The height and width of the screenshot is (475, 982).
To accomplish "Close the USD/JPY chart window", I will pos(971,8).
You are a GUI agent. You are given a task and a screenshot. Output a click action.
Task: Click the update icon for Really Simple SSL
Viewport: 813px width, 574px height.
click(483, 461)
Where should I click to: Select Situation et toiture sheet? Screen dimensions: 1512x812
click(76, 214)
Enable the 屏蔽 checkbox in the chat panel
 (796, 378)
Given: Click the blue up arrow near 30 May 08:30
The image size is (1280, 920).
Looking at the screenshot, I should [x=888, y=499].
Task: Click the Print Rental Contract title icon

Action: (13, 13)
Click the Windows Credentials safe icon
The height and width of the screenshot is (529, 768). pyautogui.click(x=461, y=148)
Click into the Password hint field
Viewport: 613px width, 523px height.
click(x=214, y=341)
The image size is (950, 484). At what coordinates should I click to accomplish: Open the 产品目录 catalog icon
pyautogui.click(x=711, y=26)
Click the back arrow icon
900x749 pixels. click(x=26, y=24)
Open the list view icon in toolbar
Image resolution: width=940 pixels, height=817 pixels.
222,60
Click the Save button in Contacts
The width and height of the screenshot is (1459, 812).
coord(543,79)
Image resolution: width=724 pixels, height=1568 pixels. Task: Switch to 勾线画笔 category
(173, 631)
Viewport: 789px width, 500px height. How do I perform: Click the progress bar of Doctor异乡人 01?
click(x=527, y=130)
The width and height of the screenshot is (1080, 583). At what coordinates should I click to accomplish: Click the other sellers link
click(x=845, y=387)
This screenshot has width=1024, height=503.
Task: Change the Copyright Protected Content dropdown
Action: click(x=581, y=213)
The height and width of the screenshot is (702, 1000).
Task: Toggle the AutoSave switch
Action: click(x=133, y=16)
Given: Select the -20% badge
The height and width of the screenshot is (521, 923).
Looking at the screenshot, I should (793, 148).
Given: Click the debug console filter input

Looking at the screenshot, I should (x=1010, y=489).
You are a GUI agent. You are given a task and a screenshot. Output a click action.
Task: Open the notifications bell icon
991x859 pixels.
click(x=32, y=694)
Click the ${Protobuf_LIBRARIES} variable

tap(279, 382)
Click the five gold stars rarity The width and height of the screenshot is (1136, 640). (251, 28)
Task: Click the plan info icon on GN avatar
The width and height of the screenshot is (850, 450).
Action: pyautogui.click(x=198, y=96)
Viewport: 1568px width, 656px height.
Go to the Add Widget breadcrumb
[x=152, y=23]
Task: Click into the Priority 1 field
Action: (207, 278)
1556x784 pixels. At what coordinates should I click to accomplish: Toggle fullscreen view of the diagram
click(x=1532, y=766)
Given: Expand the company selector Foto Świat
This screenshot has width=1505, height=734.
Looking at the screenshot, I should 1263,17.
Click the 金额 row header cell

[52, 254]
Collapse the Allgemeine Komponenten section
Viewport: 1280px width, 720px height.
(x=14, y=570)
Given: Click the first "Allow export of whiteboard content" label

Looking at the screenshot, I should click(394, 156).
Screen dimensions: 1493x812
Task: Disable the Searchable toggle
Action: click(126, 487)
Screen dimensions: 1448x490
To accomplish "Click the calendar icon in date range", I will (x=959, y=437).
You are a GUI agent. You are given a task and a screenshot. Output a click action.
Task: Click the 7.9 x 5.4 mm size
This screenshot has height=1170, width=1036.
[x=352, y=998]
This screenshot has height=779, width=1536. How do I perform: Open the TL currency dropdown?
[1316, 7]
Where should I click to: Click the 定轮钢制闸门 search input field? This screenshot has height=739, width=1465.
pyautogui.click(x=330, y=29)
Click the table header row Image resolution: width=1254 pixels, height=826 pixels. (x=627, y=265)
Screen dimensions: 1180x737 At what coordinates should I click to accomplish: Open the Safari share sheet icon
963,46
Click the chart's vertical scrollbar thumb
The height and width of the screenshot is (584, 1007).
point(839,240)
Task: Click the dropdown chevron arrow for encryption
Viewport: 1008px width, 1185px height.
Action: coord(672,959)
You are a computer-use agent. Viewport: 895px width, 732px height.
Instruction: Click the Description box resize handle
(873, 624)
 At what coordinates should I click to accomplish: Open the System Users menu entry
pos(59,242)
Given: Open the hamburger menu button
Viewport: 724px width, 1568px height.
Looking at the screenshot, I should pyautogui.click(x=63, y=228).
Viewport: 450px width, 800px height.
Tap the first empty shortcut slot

___

DIRECTIONS FOR THIS TASK ▸ Output the entries exactly.

ANSWER BOX ▸
The height and width of the screenshot is (475, 982).
To accomplish "Close the USD/JPY chart window", I will pos(971,8).
You are a GUI agent. You are given a task and a screenshot. Output a click action.
Task: Click the update icon for Really Simple SSL
Viewport: 813px width, 574px height.
click(483, 461)
Where should I click to: Select Situation et toiture sheet? Screen dimensions: 1512x812
click(76, 214)
Enable the 屏蔽 checkbox in the chat panel
 (796, 378)
Given: Click the blue up arrow near 30 May 08:30
The image size is (1280, 920).
Looking at the screenshot, I should [x=888, y=499].
Task: Click the Print Rental Contract title icon

Action: (13, 13)
Click the Windows Credentials safe icon
The height and width of the screenshot is (529, 768). pyautogui.click(x=461, y=148)
Click into the Password hint field
Viewport: 613px width, 523px height.
click(x=214, y=341)
The image size is (950, 484). At what coordinates should I click to accomplish: Open the 产品目录 catalog icon
pyautogui.click(x=711, y=26)
Click the back arrow icon
900x749 pixels. click(x=26, y=24)
Open the list view icon in toolbar
Image resolution: width=940 pixels, height=817 pixels.
222,60
Click the Save button in Contacts
The width and height of the screenshot is (1459, 812).
coord(543,79)
Image resolution: width=724 pixels, height=1568 pixels. Task: Switch to 勾线画笔 category
(173, 631)
Viewport: 789px width, 500px height. How do I perform: Click the progress bar of Doctor异乡人 01?
click(x=527, y=130)
The width and height of the screenshot is (1080, 583). At what coordinates should I click to accomplish: Click the other sellers link
click(x=845, y=387)
This screenshot has width=1024, height=503.
Task: Change the Copyright Protected Content dropdown
Action: click(x=581, y=213)
The height and width of the screenshot is (702, 1000).
Task: Toggle the AutoSave switch
Action: click(x=133, y=16)
Given: Select the -20% badge
The height and width of the screenshot is (521, 923).
Looking at the screenshot, I should (793, 148).
Given: Click the debug console filter input

Looking at the screenshot, I should (x=1010, y=489).
You are a GUI agent. You are given a task and a screenshot. Output a click action.
Task: Open the notifications bell icon
991x859 pixels.
click(x=32, y=694)
Click the ${Protobuf_LIBRARIES} variable

tap(279, 382)
Click the five gold stars rarity The width and height of the screenshot is (1136, 640). (251, 28)
Task: Click the plan info icon on GN avatar
The width and height of the screenshot is (850, 450).
Action: pyautogui.click(x=198, y=96)
Viewport: 1568px width, 656px height.
Go to the Add Widget breadcrumb
[x=152, y=23]
Task: Click into the Priority 1 field
Action: (207, 278)
1556x784 pixels. At what coordinates should I click to accomplish: Toggle fullscreen view of the diagram
click(x=1532, y=766)
Given: Expand the company selector Foto Świat
This screenshot has width=1505, height=734.
Looking at the screenshot, I should 1263,17.
Click the 金额 row header cell

[52, 254]
Collapse the Allgemeine Komponenten section
Viewport: 1280px width, 720px height.
(x=14, y=570)
Given: Click the first "Allow export of whiteboard content" label

Looking at the screenshot, I should click(394, 156).
Screen dimensions: 1493x812
Task: Disable the Searchable toggle
Action: click(126, 487)
Screen dimensions: 1448x490
To accomplish "Click the calendar icon in date range", I will (x=959, y=437).
You are a GUI agent. You are given a task and a screenshot. Output a click action.
Task: Click the 7.9 x 5.4 mm size
This screenshot has height=1170, width=1036.
[x=352, y=998]
This screenshot has height=779, width=1536. How do I perform: Open the TL currency dropdown?
[1316, 7]
Where should I click to: Click the 定轮钢制闸门 search input field? This screenshot has height=739, width=1465.
pyautogui.click(x=330, y=29)
Click the table header row Image resolution: width=1254 pixels, height=826 pixels. (x=627, y=265)
Screen dimensions: 1180x737 At what coordinates should I click to accomplish: Open the Safari share sheet icon
963,46
Click the chart's vertical scrollbar thumb
The height and width of the screenshot is (584, 1007).
point(839,240)
Task: Click the dropdown chevron arrow for encryption
Viewport: 1008px width, 1185px height.
Action: coord(672,959)
You are a computer-use agent. Viewport: 895px width, 732px height.
Instruction: Click the Description box resize handle
(873, 624)
 At what coordinates should I click to accomplish: Open the System Users menu entry
pos(59,242)
Given: Open the hamburger menu button
Viewport: 724px width, 1568px height.
Looking at the screenshot, I should pyautogui.click(x=63, y=228).
Viewport: 450px width, 800px height.
Tap the first empty shortcut slot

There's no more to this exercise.